Not necessarily — and this is an important distinction. C282Y/C282Y is the genotype most commonly associated with hereditary hemochromatosis (iron overload), but penetrance is highly variable. Many homozygotes never develop clinically significant iron overload, and many never need treatment. The genotype indicates susceptibility; whether you actually have iron overload requires blood testing — typically a ferritin level and transferrin saturation. Most homozygotes who do develop iron overload can be managed effectively with periodic therapeutic phlebotomy (essentially, donating blood on a schedule), which is straightforward and low-burden. Heterozygous carriers (one copy) and compound heterozygotes (C282Y/H63D) generally do not develop clinically significant iron overload, though mildly elevated iron studies are possible. If you've been told you carry C282Y, the practical next step is checking your iron labs — ferritin, transferrin saturation, and iron — and discussing the results with your primary care physician. A genetic counselor can help if family planning is involved.

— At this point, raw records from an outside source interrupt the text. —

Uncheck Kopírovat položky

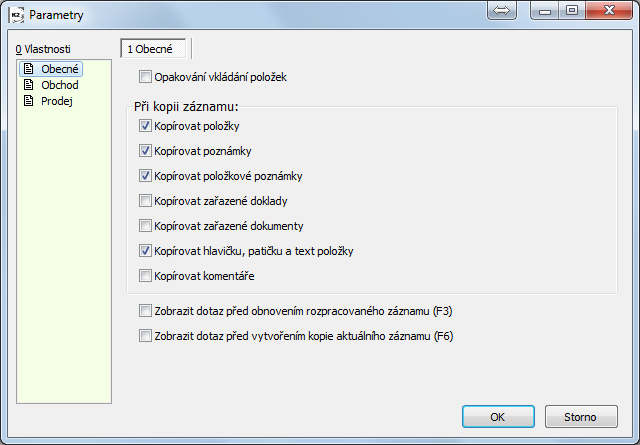pyautogui.click(x=145, y=126)
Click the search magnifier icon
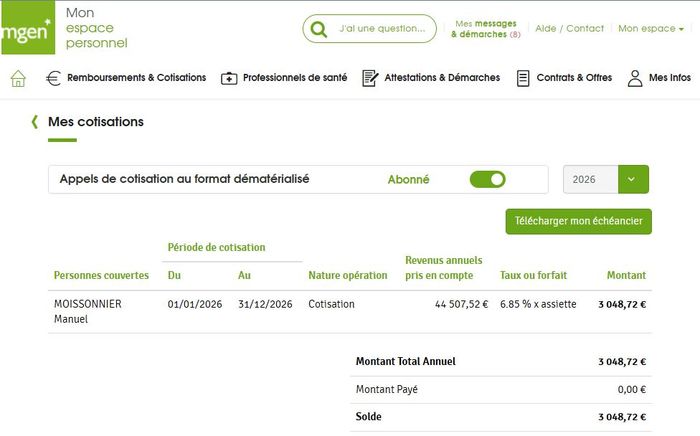Viewport: 700px width, 436px height. pos(319,29)
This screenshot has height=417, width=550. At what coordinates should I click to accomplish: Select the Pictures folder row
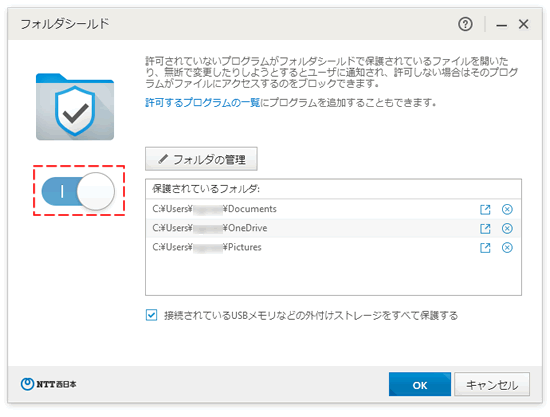[x=333, y=248]
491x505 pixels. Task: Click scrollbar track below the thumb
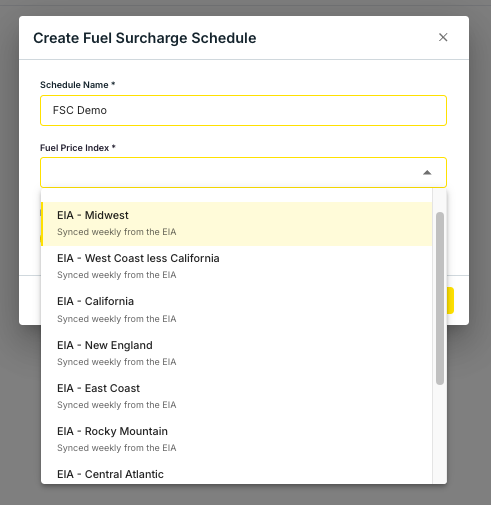[x=440, y=433]
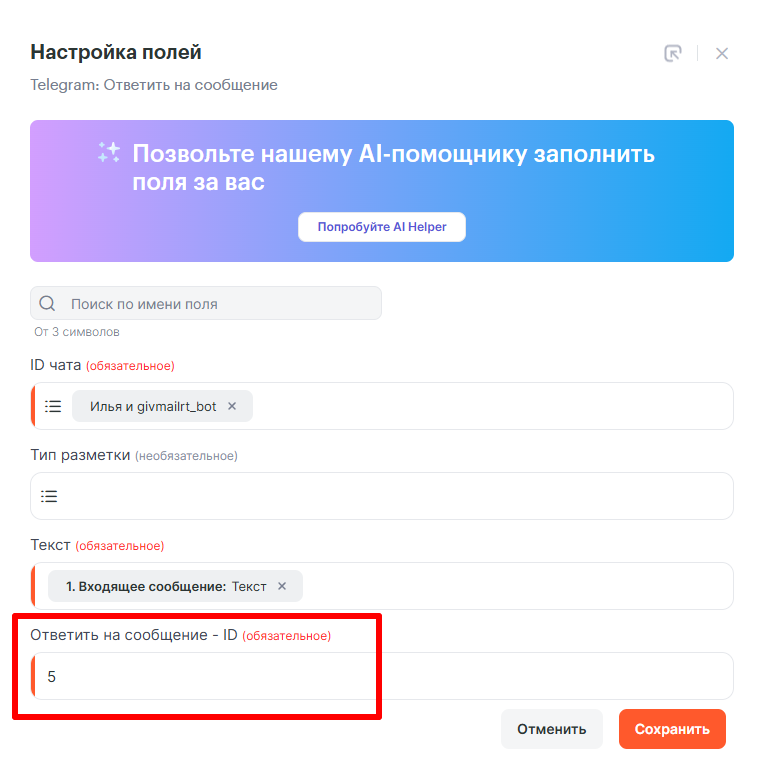Click the AI-помощник banner headline text
The width and height of the screenshot is (763, 771).
tap(394, 168)
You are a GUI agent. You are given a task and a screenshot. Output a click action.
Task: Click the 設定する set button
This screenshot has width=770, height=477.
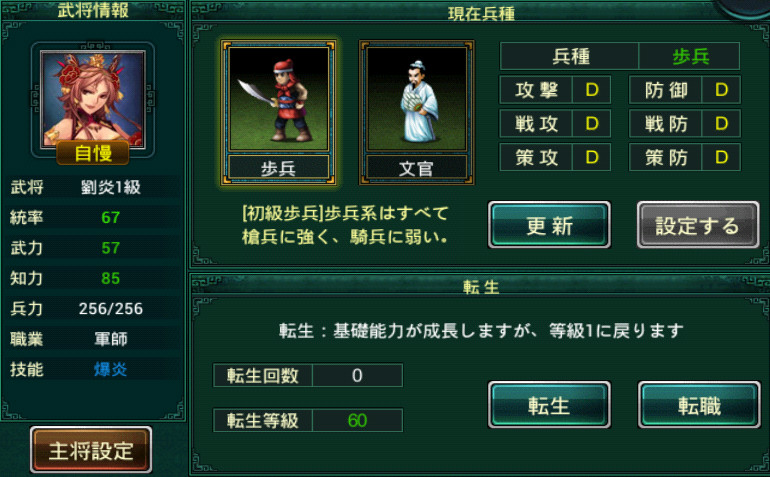[698, 225]
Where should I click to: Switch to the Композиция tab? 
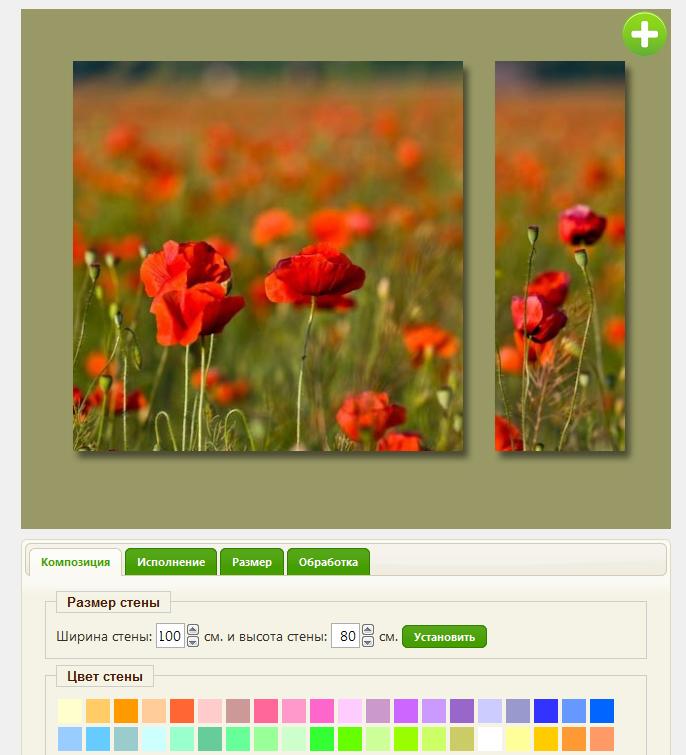[75, 562]
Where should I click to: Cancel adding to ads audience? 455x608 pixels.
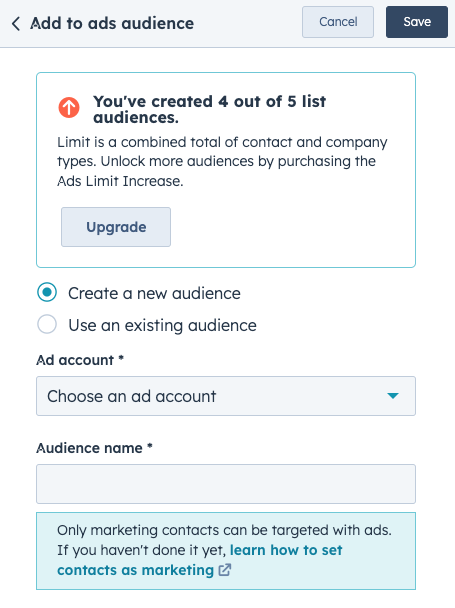338,22
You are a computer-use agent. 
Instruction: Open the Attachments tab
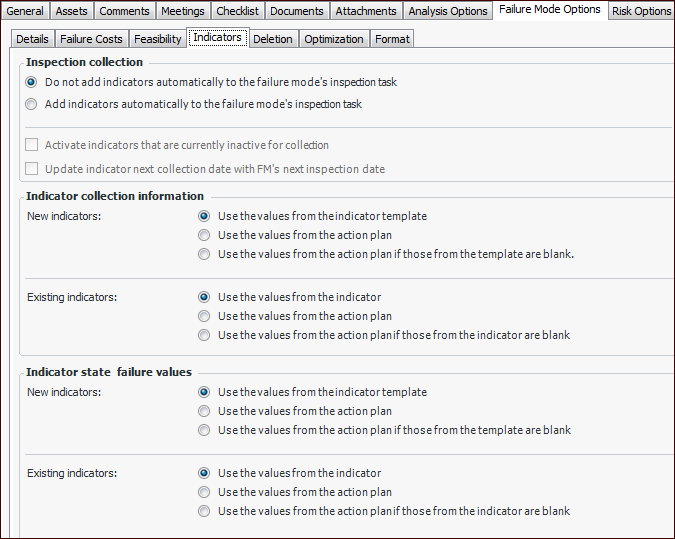(366, 11)
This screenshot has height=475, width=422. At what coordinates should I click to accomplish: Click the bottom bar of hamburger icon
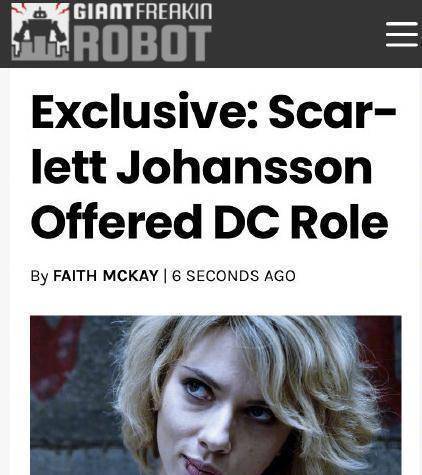click(402, 45)
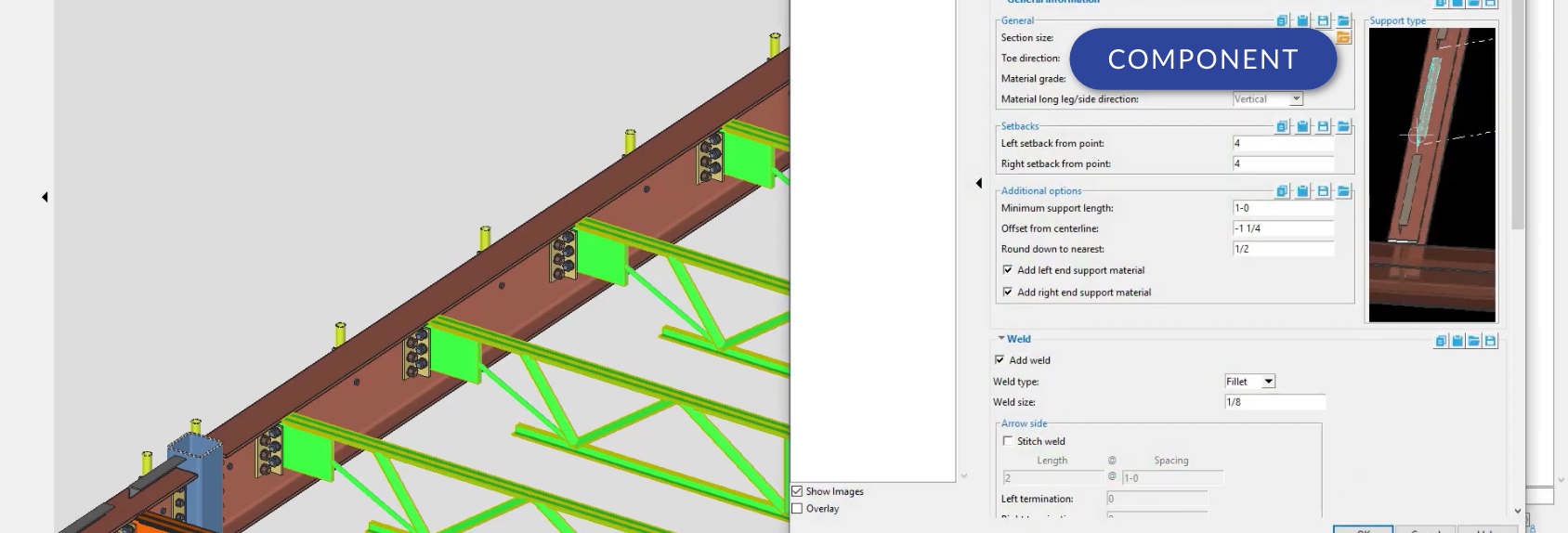Uncheck Add left end support material
This screenshot has height=533, width=1568.
(1008, 270)
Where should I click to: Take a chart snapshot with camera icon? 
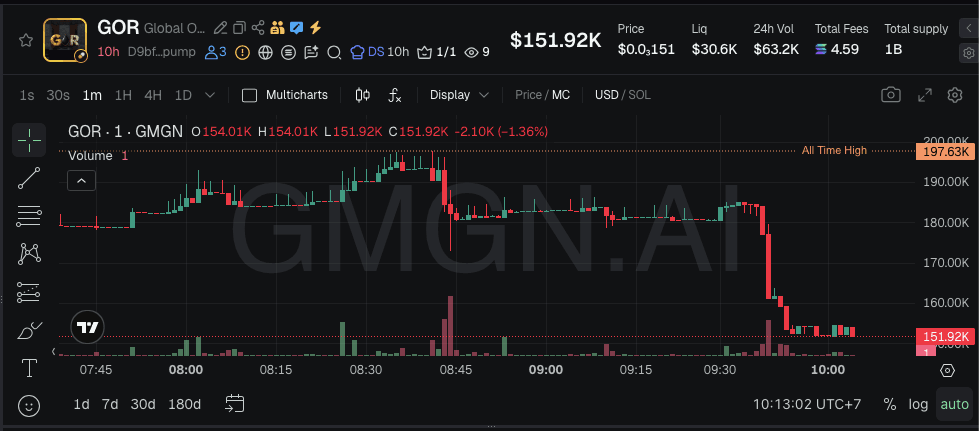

ALDH2 *2 (rs671, also called the 'Asian flush' variant) reduces the activity of the enzyme that breaks down acetaldehyde — the toxic intermediate produced when your body metabolizes alcohol. Carriers experience facial flushing, nausea, headache, and elevated heart rate after even small amounts of alcohol; homozygous carriers (A/A) are essentially intolerant of alcohol. The variant is very common in East Asian populations. The most important health implication is not the unpleasant short-term flush — it's that long-term alcohol consumption in ALDH2 *2 carriers is associated with significantly higher rates of esophageal cancer and other upper-GI cancers, because the slower acetaldehyde clearance means a known carcinogen lingers in tissues longer. If you carry this variant and drink regularly despite the flush response, that's a meaningful health risk worth raising with your physician. The variant does not preclude drinking entirely, but it does shift the risk calculus, and 'pushing through' the flush is precisely the pattern most associated with cancer risk in long-term studies.